**ФРАГМЕНТ ДОКУМЕНТА**
<<<<

Таганский дневник. Кн. 1 - страница 19
Бунин говорил: «Воробей. Хорошо… Опишите воробья, но так, как никто до вас, как вы его воспринимаете». И Толстой говорил, — «Нечего писать? Вот и напишите, что вам не о чем писать». Совсем хорошо — дождь пошел. На небе ни звездочки — Лермонтов из окна — ярчее одним глазом косит, другой в темноте.
Завтра еду в Ленинград — получил телеграмму на примерку. Решил начать новую жизнь — вогнать себя в форму, во что бы то ни стало — писать, читать, кувыркаться, придумывать роль и поменьше мерихлюндий, а то совсем издумался. Чаще вспоминать Моцарта.
Обед. Из Ленинграда вернулся утром. Репетиция. Глупость на глупость и глупостью погоняет. Отнес «Стариков» в «Сельскую молодежь».
— У вас что, проза… стихи?

>>>>

**ЗАДАНИЕ 1**
По отрывку из «Таганского дневника» объясните в одном–трех предложениях, зачем автор дневника собирается назавтра ехать в Ленинград.
**ЗАДАНИЕ 2**
Допишите продолжение отрывка из «Таганского дневника», начав сразу после его последней реплики.
Следующий далее листинг представляет собой самостоятельный материал.

**СОДЕРЖИМОЕ ЛИСТИНГА**

<<<<

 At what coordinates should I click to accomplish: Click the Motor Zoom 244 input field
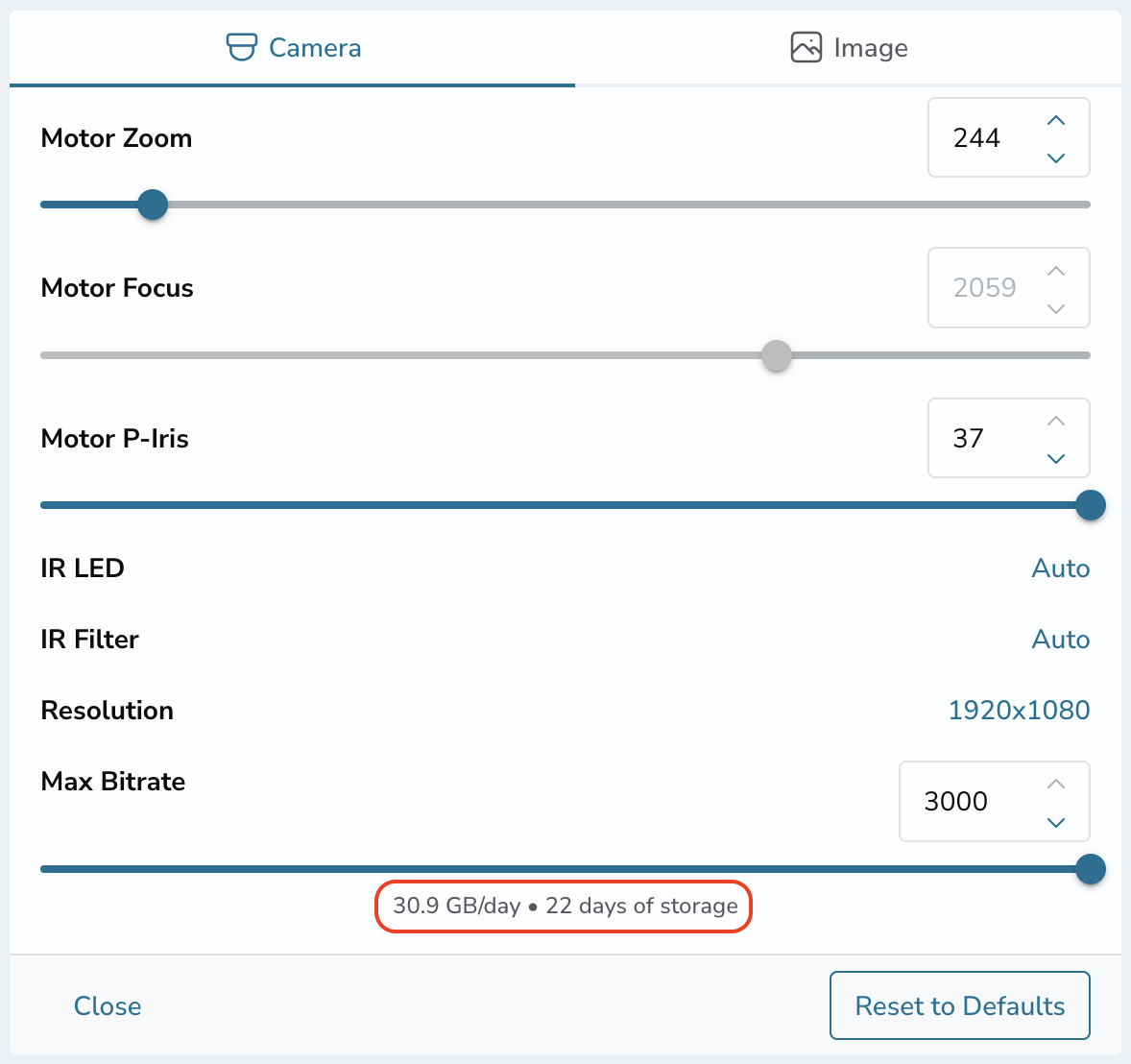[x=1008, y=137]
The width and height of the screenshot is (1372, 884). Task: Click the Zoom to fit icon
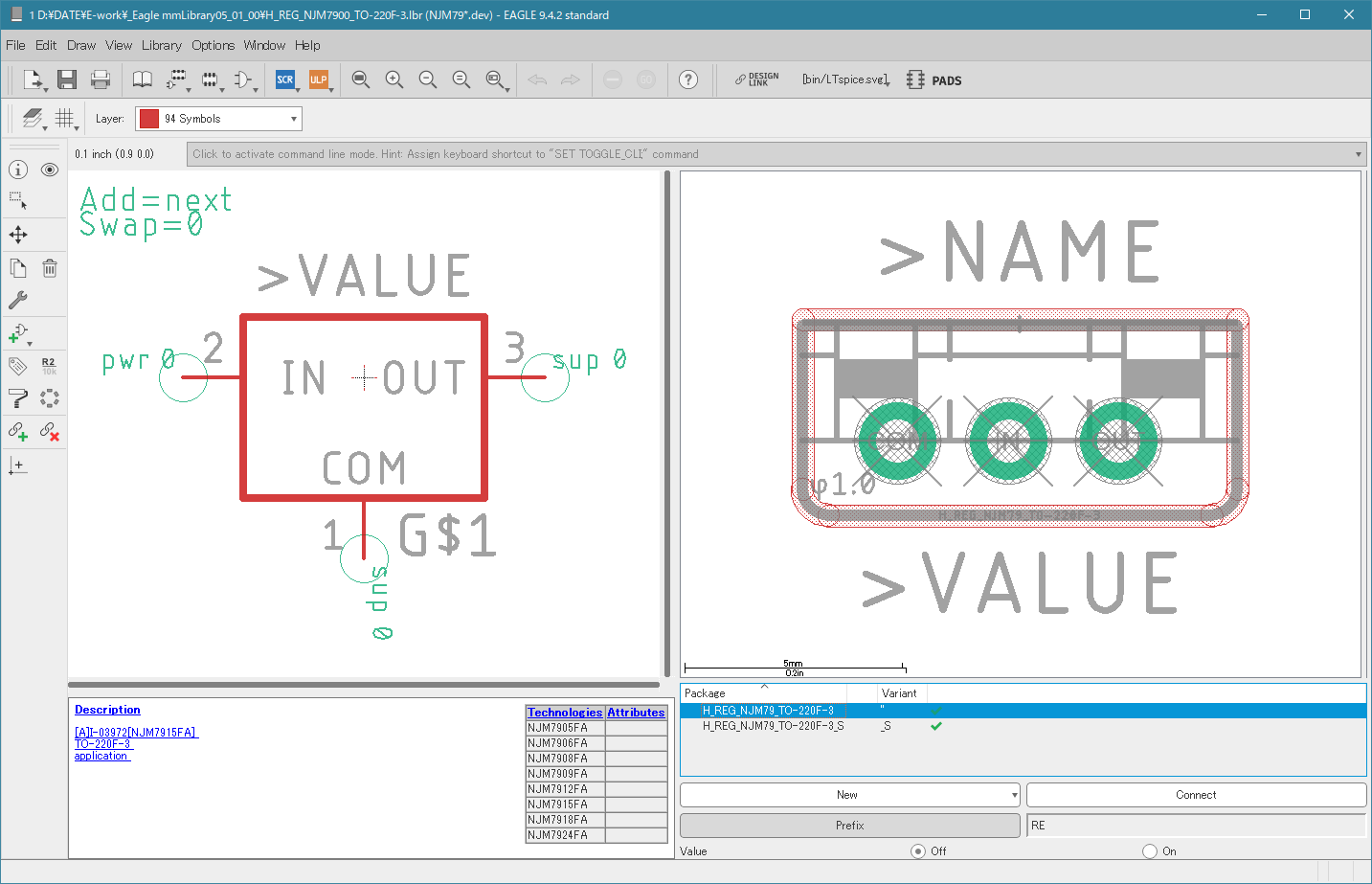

>>>>

**ОТВЕТ 1**
Поездка нужна из-за пришедшей телеграммы с вызовом на примерку.

**ОТВЕТ 2**
— Проза.
— Хорошая?
— Плохая!
— Ну, к плохой мы привыкли, этим не удивишь. Садитесь! — Кивнул на кресло. В маленькой комнатке отдел. Зав. — Вучетич, ходит, приходит. Стучит машинка. Толстый автор что-то перепечатывает, двое других разбирают стихи, считают строчки, ставят звездочки, отметки. Сердце бьется раненою птицей, слежу, как бы равнодушно, одним глазом за моим «судьей». Ловлю улыбку, стараюсь понять, силюсь определить — по его дыханию, едва зам. улыбке, поворотам головы — нравится или нет, о чем он думает? Какова моя судьба? Кончил. Улыбается. Кажется, даже смущен.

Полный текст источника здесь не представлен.